----- Record excerpts -----

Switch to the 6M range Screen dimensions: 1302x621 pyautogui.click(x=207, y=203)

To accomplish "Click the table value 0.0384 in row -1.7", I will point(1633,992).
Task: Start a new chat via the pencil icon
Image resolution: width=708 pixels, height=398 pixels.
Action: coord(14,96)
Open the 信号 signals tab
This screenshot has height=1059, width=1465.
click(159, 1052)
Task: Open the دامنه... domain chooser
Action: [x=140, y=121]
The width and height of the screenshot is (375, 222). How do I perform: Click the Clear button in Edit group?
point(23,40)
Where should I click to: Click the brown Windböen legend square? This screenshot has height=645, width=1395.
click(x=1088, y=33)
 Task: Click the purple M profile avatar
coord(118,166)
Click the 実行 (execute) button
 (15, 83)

-----

• Written task: Put the lines into a Markdown table with the columns Row and Line text, starting with the line containing "Where should I" and going on through the final line. Leave out any blank lines.

• Result below:
| Row | Line text |
|---|---|
| 1 | Where should I click to: Click the brown Windböen legend square? This screenshot has height=645, width=1395. |
| 2 | click(x=1088, y=33) |
| 3 |  Task: Click the purple M profile avatar |
| 4 | coord(118,166) |
| 5 | Click the 実行 (execute) button |
| 6 |  (15, 83) |